Your task is to repeat exactly the lines below between the line holding "Consigli di viaggio in breve (882, 1449)" and the line holding "Email (140, 1225)", inclusive, and only those.

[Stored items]
+++++
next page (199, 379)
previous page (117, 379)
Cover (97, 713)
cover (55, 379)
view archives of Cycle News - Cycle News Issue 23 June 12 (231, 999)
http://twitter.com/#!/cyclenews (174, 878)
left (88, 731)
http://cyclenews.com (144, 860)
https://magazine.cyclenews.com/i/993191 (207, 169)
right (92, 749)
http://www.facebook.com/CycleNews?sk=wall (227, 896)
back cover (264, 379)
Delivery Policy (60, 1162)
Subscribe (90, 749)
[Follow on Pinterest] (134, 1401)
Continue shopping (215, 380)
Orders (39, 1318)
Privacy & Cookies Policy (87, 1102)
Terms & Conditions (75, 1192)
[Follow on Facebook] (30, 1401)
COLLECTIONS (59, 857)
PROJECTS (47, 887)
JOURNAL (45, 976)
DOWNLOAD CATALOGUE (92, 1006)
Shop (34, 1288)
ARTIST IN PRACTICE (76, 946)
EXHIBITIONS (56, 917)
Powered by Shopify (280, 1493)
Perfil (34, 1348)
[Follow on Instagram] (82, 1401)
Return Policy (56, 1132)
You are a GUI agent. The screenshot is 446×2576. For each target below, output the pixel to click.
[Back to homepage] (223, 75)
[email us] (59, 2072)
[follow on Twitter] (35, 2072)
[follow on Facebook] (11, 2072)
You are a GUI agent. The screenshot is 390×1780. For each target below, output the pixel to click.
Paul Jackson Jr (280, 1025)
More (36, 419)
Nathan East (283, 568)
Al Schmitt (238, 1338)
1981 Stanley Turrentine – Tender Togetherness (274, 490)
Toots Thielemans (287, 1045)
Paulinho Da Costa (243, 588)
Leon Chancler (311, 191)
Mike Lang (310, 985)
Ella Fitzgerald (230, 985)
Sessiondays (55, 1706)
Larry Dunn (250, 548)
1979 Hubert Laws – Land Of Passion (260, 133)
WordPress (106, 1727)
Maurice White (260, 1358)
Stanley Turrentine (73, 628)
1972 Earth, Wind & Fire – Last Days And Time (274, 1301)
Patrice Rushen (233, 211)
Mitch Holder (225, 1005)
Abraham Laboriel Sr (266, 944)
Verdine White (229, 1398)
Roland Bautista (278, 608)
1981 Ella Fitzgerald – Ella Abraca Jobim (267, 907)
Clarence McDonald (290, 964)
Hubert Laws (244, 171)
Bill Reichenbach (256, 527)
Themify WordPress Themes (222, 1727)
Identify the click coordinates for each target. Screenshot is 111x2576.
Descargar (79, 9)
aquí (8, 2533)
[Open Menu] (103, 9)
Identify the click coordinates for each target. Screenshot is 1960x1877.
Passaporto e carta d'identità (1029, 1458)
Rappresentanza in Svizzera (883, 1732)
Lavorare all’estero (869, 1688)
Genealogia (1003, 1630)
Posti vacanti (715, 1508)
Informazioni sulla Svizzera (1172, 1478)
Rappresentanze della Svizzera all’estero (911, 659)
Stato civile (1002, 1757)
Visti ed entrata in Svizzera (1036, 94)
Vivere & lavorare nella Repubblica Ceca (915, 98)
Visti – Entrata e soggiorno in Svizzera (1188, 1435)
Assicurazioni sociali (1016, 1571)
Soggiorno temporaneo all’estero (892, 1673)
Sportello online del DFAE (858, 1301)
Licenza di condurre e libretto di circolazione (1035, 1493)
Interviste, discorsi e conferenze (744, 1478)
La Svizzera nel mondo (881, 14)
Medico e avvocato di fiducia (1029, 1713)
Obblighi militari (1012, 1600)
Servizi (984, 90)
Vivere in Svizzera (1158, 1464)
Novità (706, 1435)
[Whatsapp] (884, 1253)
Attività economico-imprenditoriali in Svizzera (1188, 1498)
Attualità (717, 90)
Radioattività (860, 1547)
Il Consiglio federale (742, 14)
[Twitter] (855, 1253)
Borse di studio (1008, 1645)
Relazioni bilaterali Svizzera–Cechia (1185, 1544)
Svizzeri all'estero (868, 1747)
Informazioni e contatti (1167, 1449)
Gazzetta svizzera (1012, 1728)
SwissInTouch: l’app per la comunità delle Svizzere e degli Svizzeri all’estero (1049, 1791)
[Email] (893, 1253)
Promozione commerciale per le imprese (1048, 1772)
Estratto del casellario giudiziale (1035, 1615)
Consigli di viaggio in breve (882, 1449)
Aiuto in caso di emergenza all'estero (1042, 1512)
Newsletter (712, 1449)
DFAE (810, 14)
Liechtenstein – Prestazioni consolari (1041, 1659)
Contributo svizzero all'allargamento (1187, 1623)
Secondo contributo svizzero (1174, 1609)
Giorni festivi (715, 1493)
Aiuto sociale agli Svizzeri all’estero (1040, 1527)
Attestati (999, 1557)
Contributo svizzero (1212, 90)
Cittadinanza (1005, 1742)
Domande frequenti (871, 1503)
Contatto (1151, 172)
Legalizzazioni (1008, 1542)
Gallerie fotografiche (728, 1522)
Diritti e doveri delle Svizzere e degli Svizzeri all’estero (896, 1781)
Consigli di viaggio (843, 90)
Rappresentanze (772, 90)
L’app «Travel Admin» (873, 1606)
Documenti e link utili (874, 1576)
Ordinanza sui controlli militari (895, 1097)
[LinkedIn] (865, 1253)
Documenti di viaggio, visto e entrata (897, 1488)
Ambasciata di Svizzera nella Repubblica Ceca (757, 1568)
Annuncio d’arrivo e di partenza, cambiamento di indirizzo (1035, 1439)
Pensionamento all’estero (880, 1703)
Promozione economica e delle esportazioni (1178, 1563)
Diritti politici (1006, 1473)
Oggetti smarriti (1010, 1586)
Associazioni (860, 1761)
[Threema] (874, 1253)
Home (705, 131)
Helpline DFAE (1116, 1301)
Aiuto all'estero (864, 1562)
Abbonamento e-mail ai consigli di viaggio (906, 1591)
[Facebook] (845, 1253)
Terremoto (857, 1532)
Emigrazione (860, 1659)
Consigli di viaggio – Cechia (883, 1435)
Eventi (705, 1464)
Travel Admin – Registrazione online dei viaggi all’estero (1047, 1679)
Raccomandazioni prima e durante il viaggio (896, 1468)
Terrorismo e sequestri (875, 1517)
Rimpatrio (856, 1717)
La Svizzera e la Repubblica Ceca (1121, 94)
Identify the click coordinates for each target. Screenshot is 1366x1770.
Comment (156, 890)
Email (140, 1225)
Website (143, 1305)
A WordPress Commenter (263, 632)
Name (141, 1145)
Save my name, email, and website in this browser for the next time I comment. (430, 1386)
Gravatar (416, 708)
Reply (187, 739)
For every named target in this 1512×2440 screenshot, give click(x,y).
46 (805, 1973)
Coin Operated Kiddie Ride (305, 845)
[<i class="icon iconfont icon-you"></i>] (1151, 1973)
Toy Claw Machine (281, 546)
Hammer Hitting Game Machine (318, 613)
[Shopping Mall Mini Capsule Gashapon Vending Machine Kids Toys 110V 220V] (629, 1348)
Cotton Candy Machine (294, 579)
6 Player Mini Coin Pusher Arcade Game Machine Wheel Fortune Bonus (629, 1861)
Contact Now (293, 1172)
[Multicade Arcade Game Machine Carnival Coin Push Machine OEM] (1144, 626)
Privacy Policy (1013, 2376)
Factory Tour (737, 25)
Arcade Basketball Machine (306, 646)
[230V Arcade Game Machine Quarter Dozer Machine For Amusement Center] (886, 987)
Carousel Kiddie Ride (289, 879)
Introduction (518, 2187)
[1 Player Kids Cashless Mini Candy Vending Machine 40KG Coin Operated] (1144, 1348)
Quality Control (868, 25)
+++++
WRITTEN ANSWER:
Consigli di viaggio in breve (882, 1449)
Aiuto in caso di emergenza all'estero (1042, 1512)
Newsletter (712, 1449)
DFAE (810, 14)
Liechtenstein – Prestazioni consolari (1041, 1659)
Contributo svizzero all'allargamento (1187, 1623)
Secondo contributo svizzero (1174, 1609)
Giorni festivi (715, 1493)
Aiuto sociale agli Svizzeri all’estero (1040, 1527)
Attestati (999, 1557)
Contributo svizzero (1212, 90)
Cittadinanza (1005, 1742)
Domande frequenti (871, 1503)
Contatto (1151, 172)
Legalizzazioni (1008, 1542)
Gallerie fotografiche (728, 1522)
Diritti e doveri delle Svizzere e degli Svizzeri all’estero (896, 1781)
Consigli di viaggio (843, 90)
Rappresentanze (772, 90)
L’app «Travel Admin» (873, 1606)
Documenti e link utili (874, 1576)
Ordinanza sui controlli militari (895, 1097)
[LinkedIn] (865, 1253)
Documenti di viaggio, visto e entrata (897, 1488)
Ambasciata di Svizzera nella Repubblica Ceca (757, 1568)
Annuncio d’arrivo e di partenza, cambiamento di indirizzo (1035, 1439)
Pensionamento all’estero (880, 1703)
Promozione economica e delle esportazioni (1178, 1563)
Diritti politici (1006, 1473)
Oggetti smarriti (1010, 1586)
Associazioni (860, 1761)
[Threema] (874, 1253)
Home (705, 131)
Helpline DFAE (1116, 1301)
Aiuto all'estero (864, 1562)
Abbonamento e-mail ai consigli di viaggio (906, 1591)
[Facebook] (845, 1253)
Terremoto (857, 1532)
Emigrazione (860, 1659)
Consigli di viaggio – Cechia (883, 1435)
Eventi (705, 1464)
Travel Admin – Registrazione online dei viaggi all’estero (1047, 1679)
Raccomandazioni prima e durante il viaggio (896, 1468)
Terrorismo e sequestri (875, 1517)
Rimpatrio (856, 1717)
La Svizzera e la Repubblica Ceca (1121, 94)
Identify the click coordinates for each target. Screenshot is 1366x1770.
Comment (156, 890)
Email (140, 1225)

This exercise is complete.